En todo caso, los medicamentos opioides son tremendamente eficaces y absolutamente imprescindibles para determinados cuadros de dolor.

En nuestro país, los profesionales del sistema sanitario destacan por la habilidad en el control y manejo de este tipo de fármacos.

Para atender más eficazmente y mejorar la calidad de vida de estos individuos, se crearon las Unidades del Dolor. Son equipos multidisciplinares, frecuentemente dirigidos por un anestesista, que centran sus esfuerzos en la lucha contra los cuadros de dolor crónico y resistentes a los analgésicos convencionales. Para ello recurren a fármacos con rango terapéutico estrecho (la diferencia entre la dosis terapéutica y tóxica es pequeña), a formas y vías de administración especiales como la infiltración de troncos nerviosos periféricos o la colocación de dispositivos que permiten la autoadministración de fármacos por el paciente.

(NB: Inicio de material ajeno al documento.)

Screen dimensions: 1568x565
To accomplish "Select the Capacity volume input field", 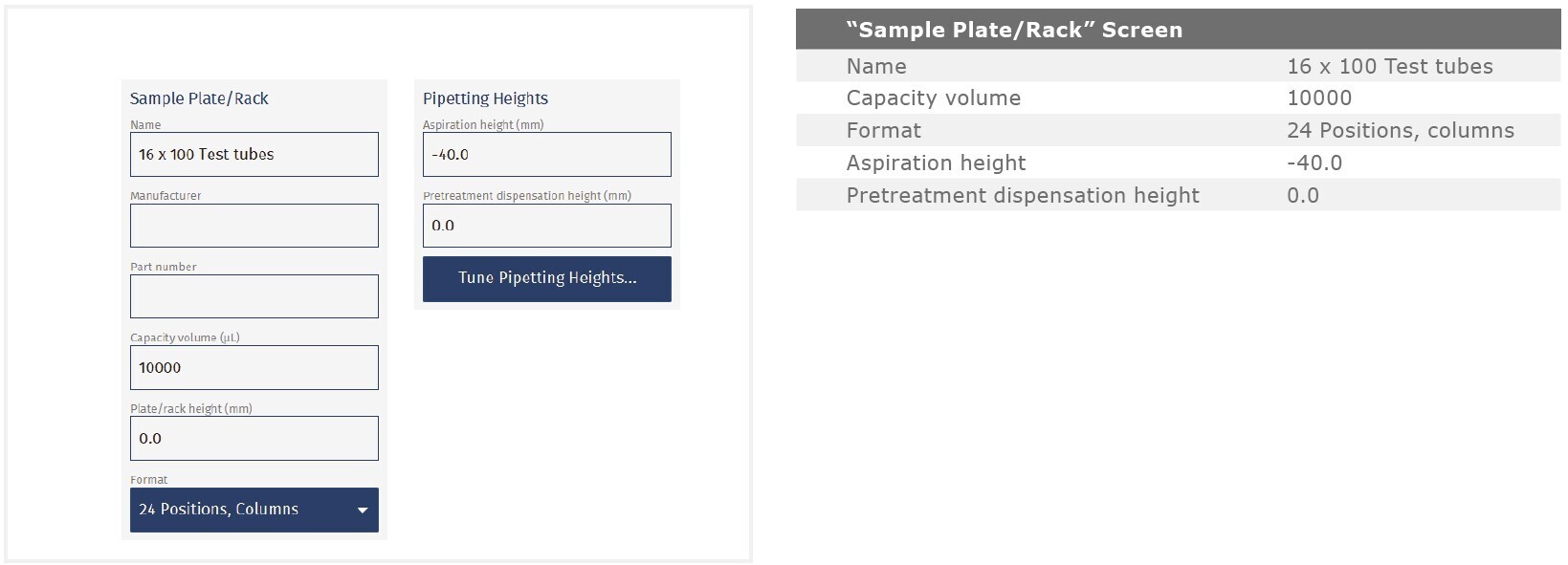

Esta forma de administración, utilizada fundamentalmente con los fármacos opioides, tiene como ventaja la de emplear dosis más moderadas de opioides para conseguir efectos más rápidos y adecuados a la intensidad del dolor en el momento en que éste se produce.

En otras situaciones, cuando el dolor tiene un curso temporal previsible es preferible administrar la medicación con una pauta fija y con carácter anticipatorio. No todos los tratamientos de dolor son de índole farmacológica, empleándose otros tipos como la electroestimulación e incluso la cirugía.

Placebo, el ingrediente invisible

La subjetividad del dolor ha llevado a la ciencia a estudiar en qué medida el dolor es amplificado o generado por el sujeto con independencia del estímulo nocivo, y en consecuencia, a determinar en qué medida el efecto analgésico de los fármacos se debe a la actuación sobre ese proceso. Es lo que se denomina efecto placebo. No se trata, sin embargo, de un efecto específico de los fármacos analgésicos, sino que se observa con cualquier intervención terapéutica y se manifiesta de múltiples maneras. Determinar la magnitud del efecto placebo es esencial en el estudio del dolor y de las soluciones terapéuticas.

Por un lado, conocerlo supone una ventaja para aquellos pacientes con más sensibilidad a este fenómeno y que más podrían beneficiarse de actuaciones que lo favoreciesen, pero por el otro resulta necesario para separar el grano (el efecto farmacológico propiamente dicho) de la paja (el efecto placebo).